Biographical details
- Born: April 27, 1884 Camden, New Jersey, U.S.
- Died: September 5, 1928 (aged 44) Lakewood Township, New Jersey, U.S.

Playing career
- 1905–1909: Penn

Coaching career (HC unless noted)
- 1909–1910: Penn (freshmen)
- 1912–1914: Penn

Head coaching record
- Overall: 10–24 (.294)

= Arthur Kiefaber =

American basketball player and coach (1884–1928)

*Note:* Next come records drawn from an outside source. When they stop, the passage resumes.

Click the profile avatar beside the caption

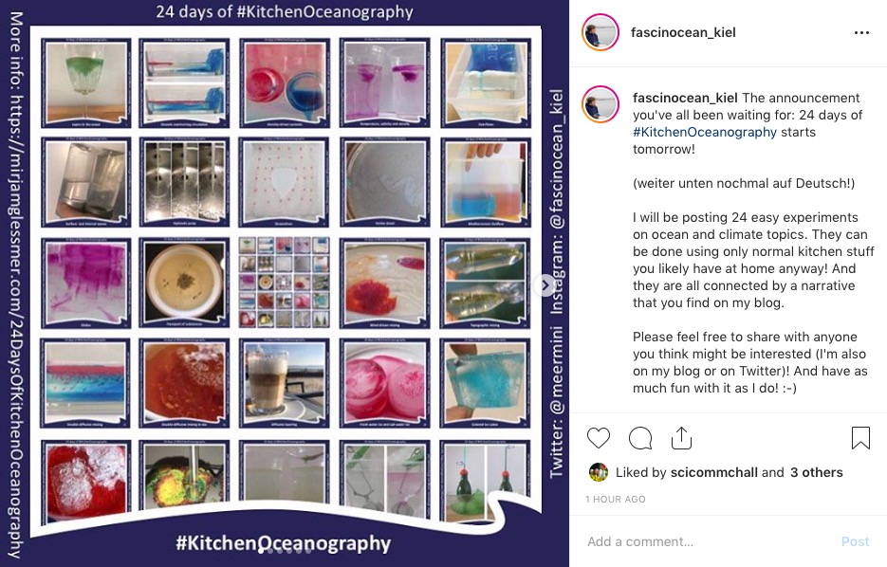pos(601,104)
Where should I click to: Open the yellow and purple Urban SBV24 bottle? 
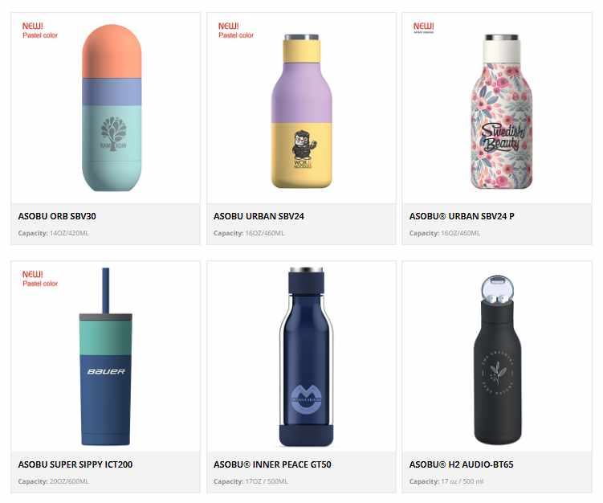[x=302, y=111]
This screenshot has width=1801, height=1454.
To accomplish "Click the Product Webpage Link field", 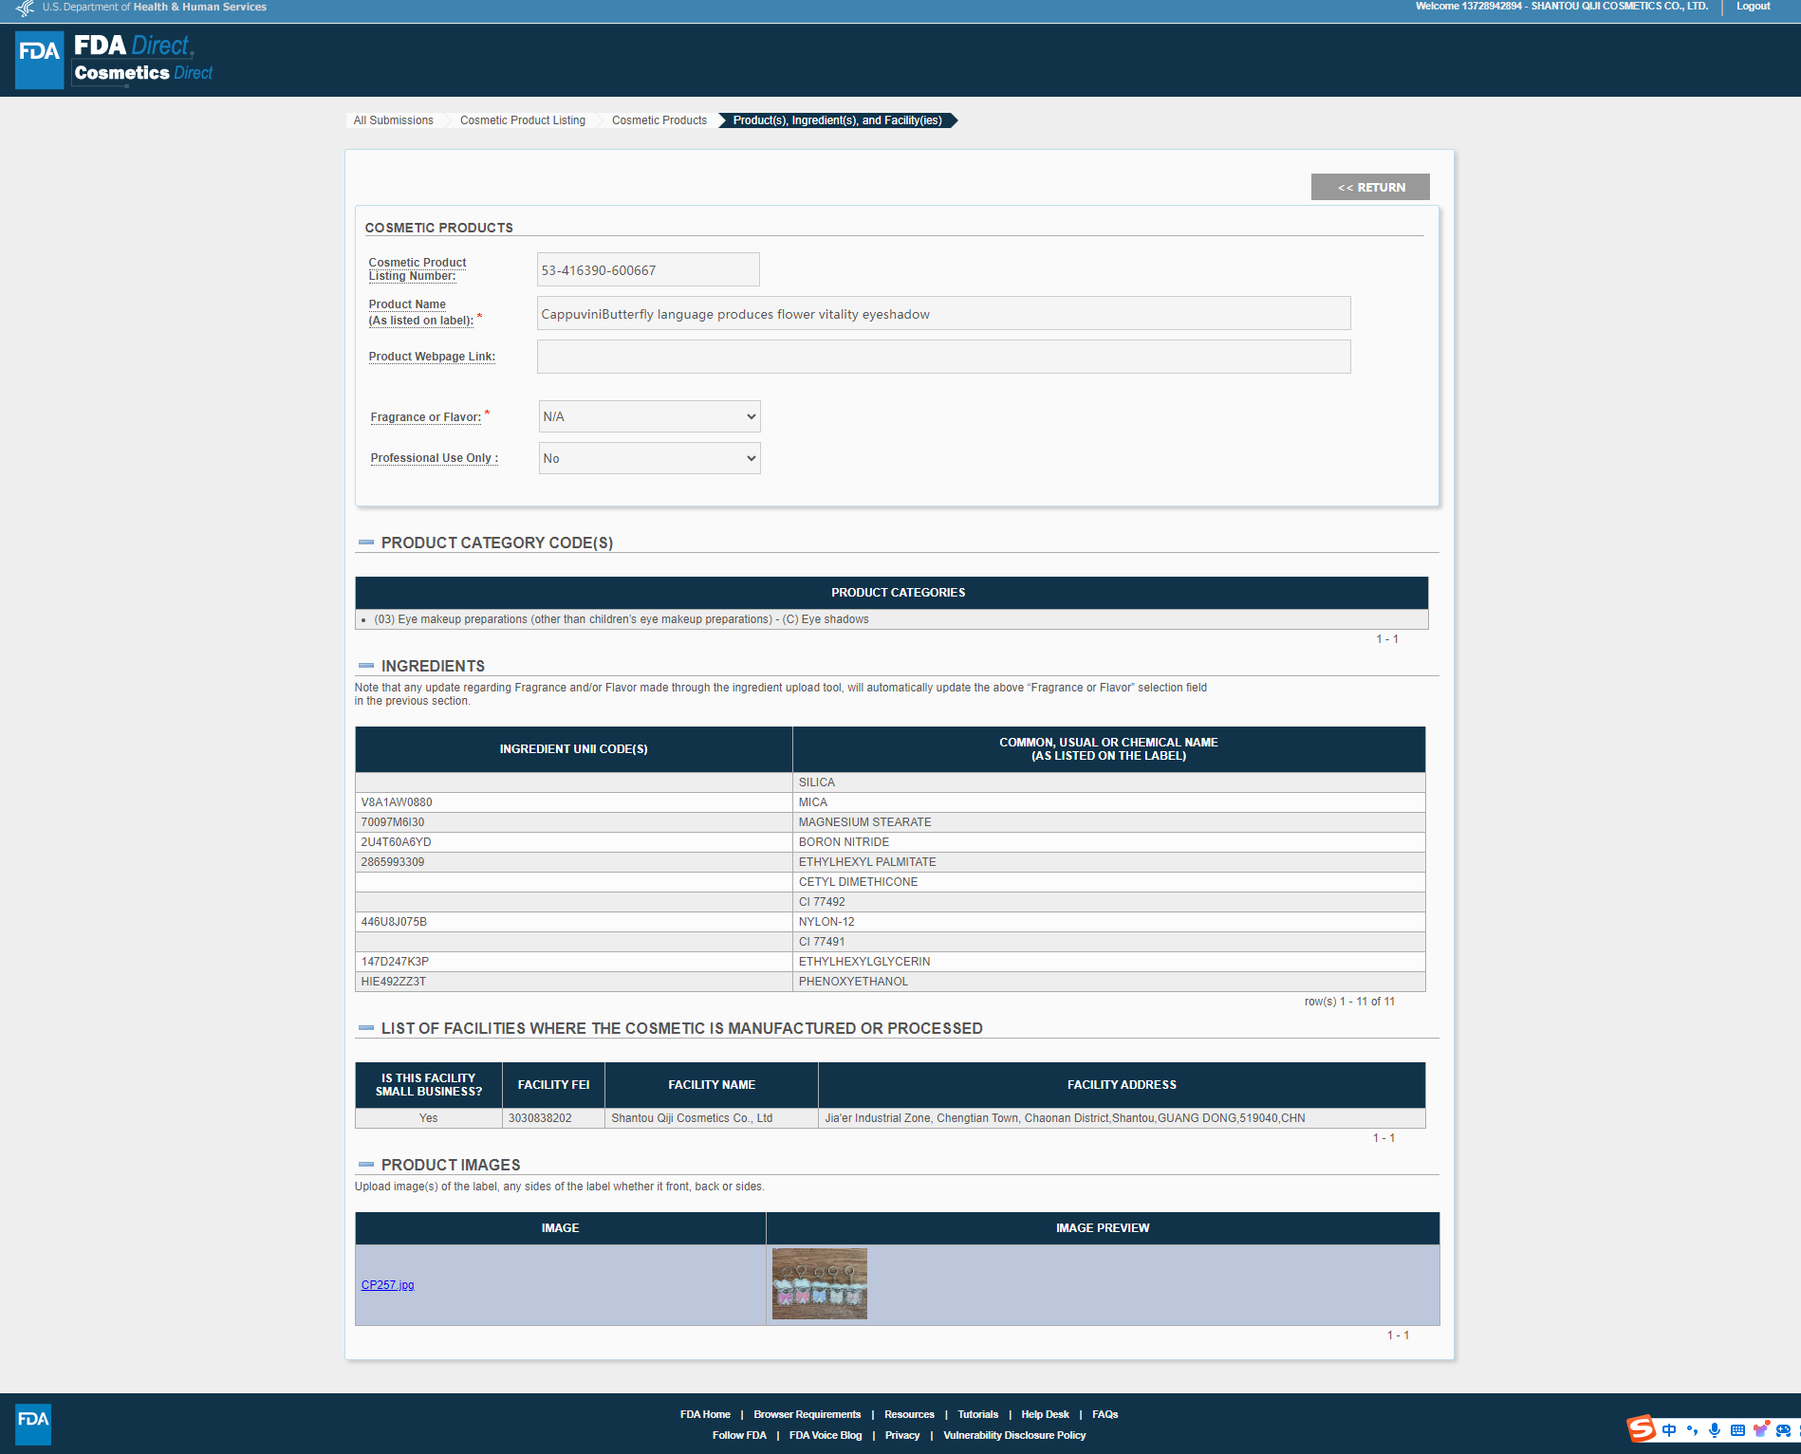I will tap(943, 357).
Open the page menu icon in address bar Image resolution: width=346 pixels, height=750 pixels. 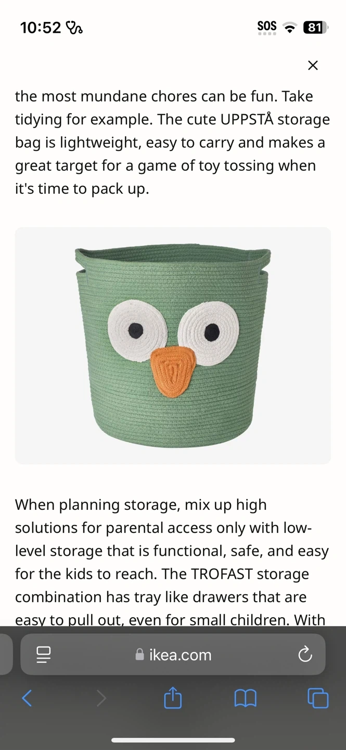(44, 655)
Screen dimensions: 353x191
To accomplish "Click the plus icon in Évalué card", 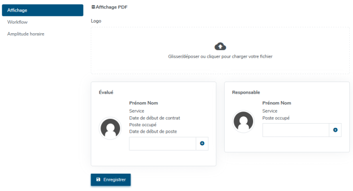I will 202,144.
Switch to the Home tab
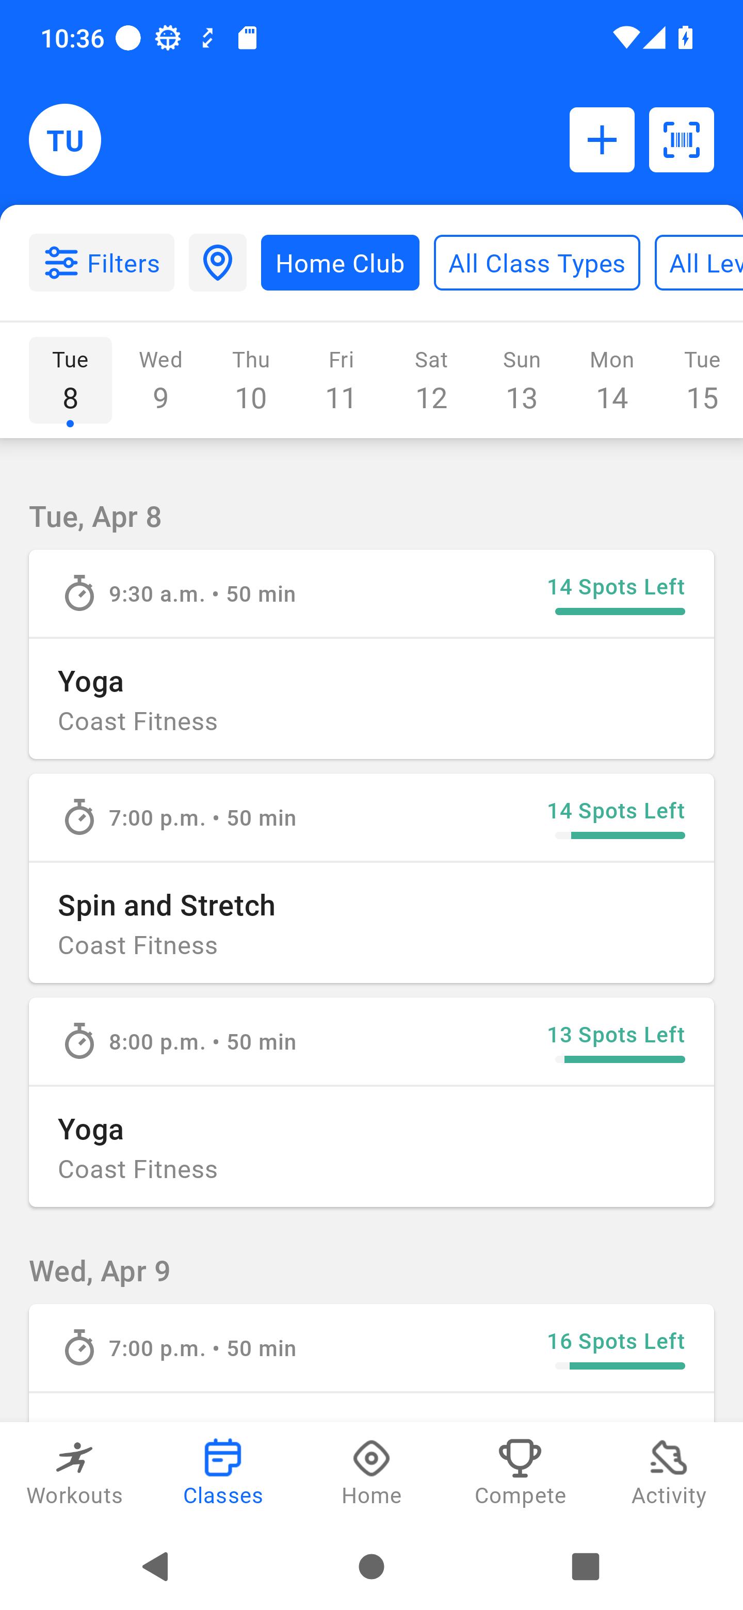The width and height of the screenshot is (743, 1610). tap(371, 1472)
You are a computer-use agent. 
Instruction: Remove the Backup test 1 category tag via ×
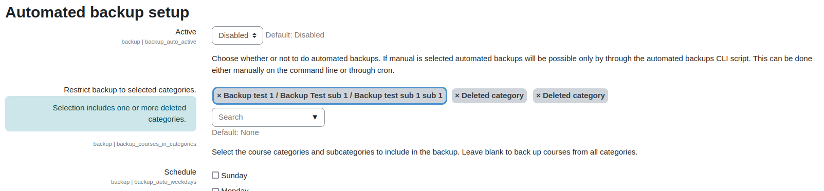219,96
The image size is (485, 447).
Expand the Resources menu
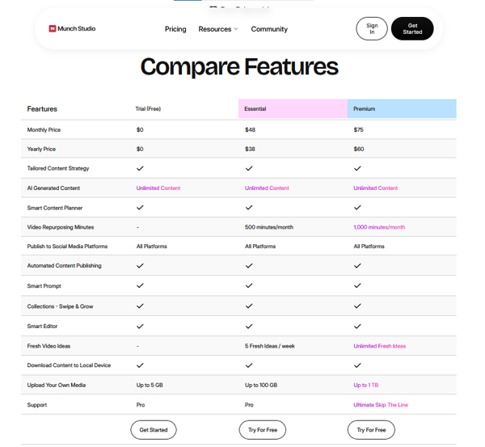click(x=218, y=29)
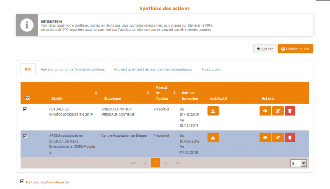The width and height of the screenshot is (330, 189).
Task: Edit the AFGSU spécialisée entry
Action: (x=278, y=138)
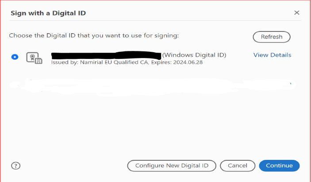Click the Sign with a Digital ID title
The height and width of the screenshot is (182, 311).
(x=48, y=13)
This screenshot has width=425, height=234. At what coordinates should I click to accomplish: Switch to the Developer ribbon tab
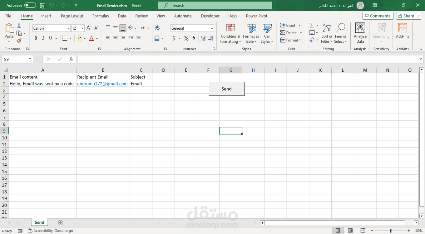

Arthur Blaine Kiefaber (April 27, 1884 – September 5, 1928) was an American basketball player and coach for the Penn Quakers men's basketball team.

==Basketball==
Kiefaber was born in Camden, New Jersey, on April 27, 1884, to Peter and Annie (Reiss) Kiefaber. He played football and basketball at Philadelphia's Central High School. He was a member of the CHS teams that won four consecutive Philadelphia Interscholastic Basketball titles and the 1902 Philadelphia City Basketball Championship. He was team captain during the 1903–04 season. He played for basketball at Penn from 1905 to 1909 and was a member of two Eastern Intercollegiate Basketball League championship teams (1906 and 1908).

Kiefaber graduated from the University of Pennsylvania in 1909, but remained with the Quakers as coach of the freshman basketball team. He was head coach of the varsity team from 1912 to 1914 and compiled a 10–24 record.

==Post-basketball==
On July 25, 1919, Kiefaber married Estelle Hyers. He worked a real estate and insurance broker in Philadelphia and resided in Merchantville, New Jersey.

==Death==
In September 1928, Kiefaber showed signs of a ruptured blood vessel after swimming. He was rushed to Paul Kimball Hospital a few days later. On September 15, 1928, he died when a blood clot reached his heart. It was believed that an injury he suffered playing basketball at Penn contributed to his death. In 1929, Kiefaber's former Penn teammates donated a loving cup to the university's council on athletics. The Arthur Kiefaber Award is presented annually to Penn's most valuable player.